Task to complete
Exact repetition is required: reproduce every line of the data.

[Recorded data]
---------------
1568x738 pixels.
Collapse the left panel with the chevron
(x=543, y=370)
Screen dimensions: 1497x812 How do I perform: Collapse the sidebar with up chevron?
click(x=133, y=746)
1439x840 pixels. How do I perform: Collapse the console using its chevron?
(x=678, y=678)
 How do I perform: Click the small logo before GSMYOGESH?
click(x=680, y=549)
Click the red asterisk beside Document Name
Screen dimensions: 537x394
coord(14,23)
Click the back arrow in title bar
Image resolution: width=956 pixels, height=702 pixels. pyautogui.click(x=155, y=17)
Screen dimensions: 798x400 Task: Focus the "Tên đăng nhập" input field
---------------
Response area
1568x738 pixels.
Collapse the left panel with the chevron
(x=543, y=370)
Screen dimensions: 1497x812 How do I perform: Collapse the sidebar with up chevron?
click(x=133, y=746)
1439x840 pixels. How do I perform: Collapse the console using its chevron?
(x=678, y=678)
 How do I perform: Click the small logo before GSMYOGESH?
click(x=680, y=549)
Click the red asterisk beside Document Name
Screen dimensions: 537x394
coord(14,23)
Click the back arrow in title bar
Image resolution: width=956 pixels, height=702 pixels. pyautogui.click(x=155, y=17)
Screen dimensions: 798x400 Task: Focus the "Tên đăng nhập" input field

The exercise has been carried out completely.